The aim of this special issue is to give an idea of the present status of research in quantum control, and to stimulate further activity. The papers chosen cover a great variety of ideas in this field. To aid the reader, we have divided the papers into four broad sections: quantum filtering and feedback control; open-loop control; quantum information applications; optical and related applications. Of course there are many papers that cross the boundaries between the categories we have identified, so we encourage readers to peruse the whole issue. While some may quibble with our classification scheme, we think it will be useful, especially to those who are new to the area. In each section the papers are ordered by date of submission.

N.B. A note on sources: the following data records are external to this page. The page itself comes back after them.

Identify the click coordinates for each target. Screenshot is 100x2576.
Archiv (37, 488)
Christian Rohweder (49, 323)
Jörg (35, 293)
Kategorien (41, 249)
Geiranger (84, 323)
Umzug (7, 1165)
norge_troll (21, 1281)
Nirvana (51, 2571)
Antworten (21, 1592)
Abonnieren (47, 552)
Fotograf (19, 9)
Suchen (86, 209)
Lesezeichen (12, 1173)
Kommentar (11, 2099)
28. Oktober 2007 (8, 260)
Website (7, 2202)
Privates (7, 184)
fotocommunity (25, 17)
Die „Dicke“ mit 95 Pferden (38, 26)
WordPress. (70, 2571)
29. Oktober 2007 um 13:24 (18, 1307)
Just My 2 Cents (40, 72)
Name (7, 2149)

The first section is on quantum filtering and feedback control. Quantum filtering means determining estimates for some (or all) observables of the system from classical measurement results obtained gradually over time from the output of the quantum system. The conditioned quantum state is one way to generate such estimates. This filtering of the measurement results is useful for feedback control (also known as closed-loop control), because those estimates can be used as the basis for varying the external control parameters. This section begins with a review article (the one exception to the ordering of papers by submission date).

The second section is on open-loop control in the broad sense. This is concerned with how to drive a quantum system from an initial given state to a pre-determined target state. This includes the question of controllability: whether a controller can drive a quantum system to a desired state, for which the main tools are group theory and graph theory. Quantum optimal control is concerned with finding the best control fields (according to some cost function) to achieve the desired target for a controllable system. Coherent control is a particularly powerful method for guiding the state of a quantum system (typically a molecule) towards the target by applying semiclassical potentials and exploiting quantum interference effects. Another technique is learning control (which can be considered a kind of closed-loop control) in which the experiment is run many times, and each time the output from the sample is used to modify the control fields for the next (independently prepared) sample.

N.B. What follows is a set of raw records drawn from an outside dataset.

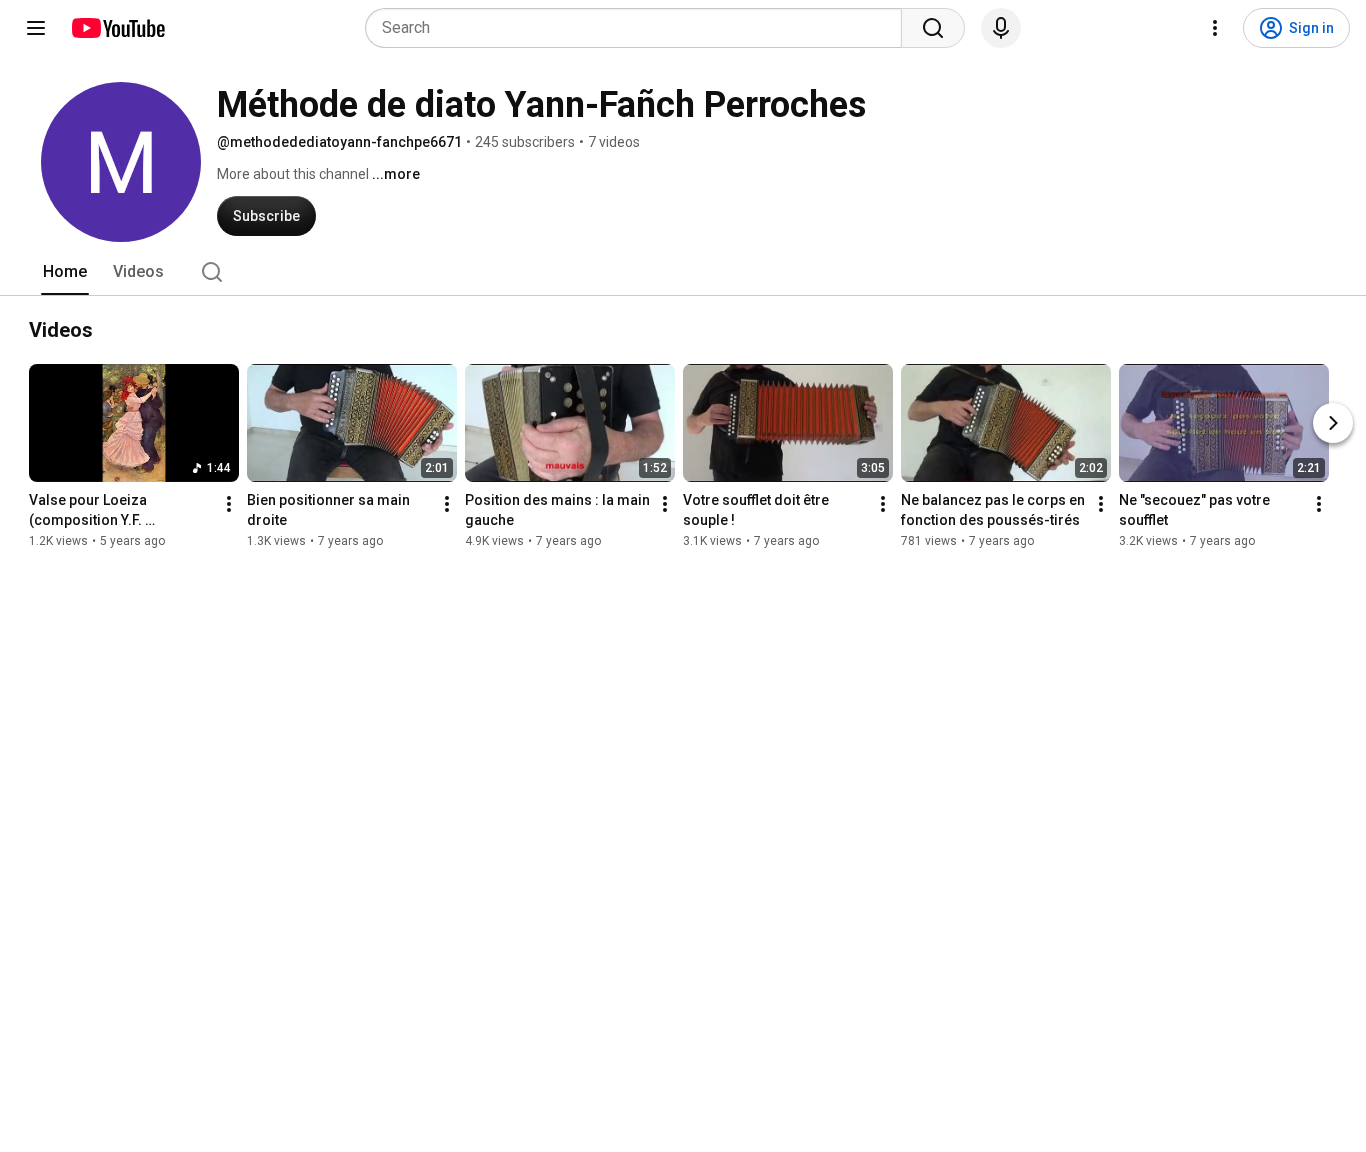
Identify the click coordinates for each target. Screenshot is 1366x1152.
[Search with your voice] (1001, 28)
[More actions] (229, 504)
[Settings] (1215, 28)
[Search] (933, 28)
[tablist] (683, 272)
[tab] (65, 272)
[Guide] (36, 28)
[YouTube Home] (117, 28)
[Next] (1333, 423)
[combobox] (639, 28)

The third and fourth sections are devoted more to applications. The third section comprises applications of ideas and techniques from quantum control (primarily coherent control) to quantum information. These include new schemes for and novel analyses of quantum logic operations, quantum error correction, quantum communication, and quantum algorithms. Finally, the fourth section contains papers on optical or atom-optical (i.e. matter wave) implementations of quantum control ideas, and related applications such as tomography.

In closing, we take the opportunity to express our gratitude to the authors of the papers and to the reviewers, for their respective efforts in preparing and ensuring the high quality of the work and its presentation.